Rewrite the entries below, changing every instance of "Screen dimensions" to "Display size" and leaving everything else as it is.

- - -

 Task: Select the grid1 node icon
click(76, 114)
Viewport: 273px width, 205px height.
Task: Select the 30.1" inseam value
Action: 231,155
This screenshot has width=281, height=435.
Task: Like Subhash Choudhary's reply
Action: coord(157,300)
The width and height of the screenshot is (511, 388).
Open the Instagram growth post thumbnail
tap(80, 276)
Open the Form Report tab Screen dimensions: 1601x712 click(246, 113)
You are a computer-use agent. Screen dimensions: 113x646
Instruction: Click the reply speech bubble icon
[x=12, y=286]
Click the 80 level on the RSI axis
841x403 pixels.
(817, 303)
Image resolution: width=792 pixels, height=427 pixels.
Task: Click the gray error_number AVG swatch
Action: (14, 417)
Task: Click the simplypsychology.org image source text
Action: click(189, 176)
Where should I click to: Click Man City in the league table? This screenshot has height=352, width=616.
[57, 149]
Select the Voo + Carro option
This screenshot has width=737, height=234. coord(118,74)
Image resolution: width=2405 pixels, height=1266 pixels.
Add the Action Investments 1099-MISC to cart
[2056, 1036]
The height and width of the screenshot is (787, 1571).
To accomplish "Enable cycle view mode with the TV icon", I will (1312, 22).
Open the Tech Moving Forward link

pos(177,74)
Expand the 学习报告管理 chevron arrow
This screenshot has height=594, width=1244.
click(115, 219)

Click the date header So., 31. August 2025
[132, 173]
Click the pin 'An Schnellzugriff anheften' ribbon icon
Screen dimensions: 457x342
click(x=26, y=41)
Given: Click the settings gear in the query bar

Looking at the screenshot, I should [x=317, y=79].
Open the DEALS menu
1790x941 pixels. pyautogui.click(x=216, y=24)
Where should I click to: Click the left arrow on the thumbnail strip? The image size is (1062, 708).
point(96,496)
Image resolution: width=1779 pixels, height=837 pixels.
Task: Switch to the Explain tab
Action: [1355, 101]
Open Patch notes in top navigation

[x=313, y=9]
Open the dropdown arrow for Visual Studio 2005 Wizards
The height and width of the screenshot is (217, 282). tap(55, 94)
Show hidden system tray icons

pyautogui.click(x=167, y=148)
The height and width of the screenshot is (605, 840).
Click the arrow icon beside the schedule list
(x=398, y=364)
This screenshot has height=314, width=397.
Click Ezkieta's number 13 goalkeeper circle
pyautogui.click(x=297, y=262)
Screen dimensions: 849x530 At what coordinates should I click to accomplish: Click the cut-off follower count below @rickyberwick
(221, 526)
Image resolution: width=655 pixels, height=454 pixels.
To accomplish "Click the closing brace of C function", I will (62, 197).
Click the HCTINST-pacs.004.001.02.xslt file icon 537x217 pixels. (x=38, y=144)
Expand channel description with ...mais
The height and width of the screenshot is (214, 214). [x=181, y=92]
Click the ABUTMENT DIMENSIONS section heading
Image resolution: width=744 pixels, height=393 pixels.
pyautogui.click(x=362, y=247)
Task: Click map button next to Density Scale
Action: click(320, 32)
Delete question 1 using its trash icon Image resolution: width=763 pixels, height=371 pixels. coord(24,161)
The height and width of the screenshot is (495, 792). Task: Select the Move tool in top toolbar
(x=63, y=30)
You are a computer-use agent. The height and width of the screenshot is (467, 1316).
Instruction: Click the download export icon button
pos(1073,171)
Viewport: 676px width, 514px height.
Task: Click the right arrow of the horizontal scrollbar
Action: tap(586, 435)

- - -

- _Correct result_
 Task: Select the grid1 node icon
click(76, 114)
Viewport: 273px width, 205px height.
Task: Select the 30.1" inseam value
Action: 231,155
This screenshot has width=281, height=435.
Task: Like Subhash Choudhary's reply
Action: coord(157,300)
The width and height of the screenshot is (511, 388).
Open the Instagram growth post thumbnail
tap(80, 276)
Open the Form Report tab Display size: 1601x712 click(246, 113)
You are a computer-use agent. Display size: 113x646
Instruction: Click the reply speech bubble icon
[x=12, y=286]
Click the 80 level on the RSI axis
841x403 pixels.
(817, 303)
Image resolution: width=792 pixels, height=427 pixels.
Task: Click the gray error_number AVG swatch
Action: (14, 417)
Task: Click the simplypsychology.org image source text
Action: click(189, 176)
Where should I click to: Click Man City in the league table? This screenshot has height=352, width=616.
[57, 149]
Select the Voo + Carro option
This screenshot has width=737, height=234. coord(118,74)
Image resolution: width=2405 pixels, height=1266 pixels.
Add the Action Investments 1099-MISC to cart
[2056, 1036]
The height and width of the screenshot is (787, 1571).
To accomplish "Enable cycle view mode with the TV icon", I will (1312, 22).
Open the Tech Moving Forward link

pos(177,74)
Expand the 学习报告管理 chevron arrow
This screenshot has height=594, width=1244.
click(115, 219)

Click the date header So., 31. August 2025
[132, 173]
Click the pin 'An Schnellzugriff anheften' ribbon icon
Display size: 457x342
click(x=26, y=41)
Given: Click the settings gear in the query bar

Looking at the screenshot, I should [x=317, y=79].
Open the DEALS menu
1790x941 pixels. pyautogui.click(x=216, y=24)
Where should I click to: Click the left arrow on the thumbnail strip? The image size is (1062, 708).
point(96,496)
Image resolution: width=1779 pixels, height=837 pixels.
Task: Switch to the Explain tab
Action: [1355, 101]
Open Patch notes in top navigation

[x=313, y=9]
Open the dropdown arrow for Visual Studio 2005 Wizards
The height and width of the screenshot is (217, 282). tap(55, 94)
Show hidden system tray icons

pyautogui.click(x=167, y=148)
The height and width of the screenshot is (605, 840).
Click the arrow icon beside the schedule list
(x=398, y=364)
This screenshot has height=314, width=397.
Click Ezkieta's number 13 goalkeeper circle
pyautogui.click(x=297, y=262)
Display size: 849x530 At what coordinates should I click to accomplish: Click the cut-off follower count below @rickyberwick
(221, 526)
Image resolution: width=655 pixels, height=454 pixels.
To accomplish "Click the closing brace of C function", I will (62, 197).
Click the HCTINST-pacs.004.001.02.xslt file icon 537x217 pixels. (x=38, y=144)
Expand channel description with ...mais
The height and width of the screenshot is (214, 214). [x=181, y=92]
Click the ABUTMENT DIMENSIONS section heading
Image resolution: width=744 pixels, height=393 pixels.
pyautogui.click(x=362, y=247)
Task: Click map button next to Density Scale
Action: click(320, 32)
Delete question 1 using its trash icon Image resolution: width=763 pixels, height=371 pixels. coord(24,161)
The height and width of the screenshot is (495, 792). Task: Select the Move tool in top toolbar
(x=63, y=30)
You are a computer-use agent. The height and width of the screenshot is (467, 1316).
Instruction: Click the download export icon button
pos(1073,171)
Viewport: 676px width, 514px height.
Task: Click the right arrow of the horizontal scrollbar
Action: tap(586, 435)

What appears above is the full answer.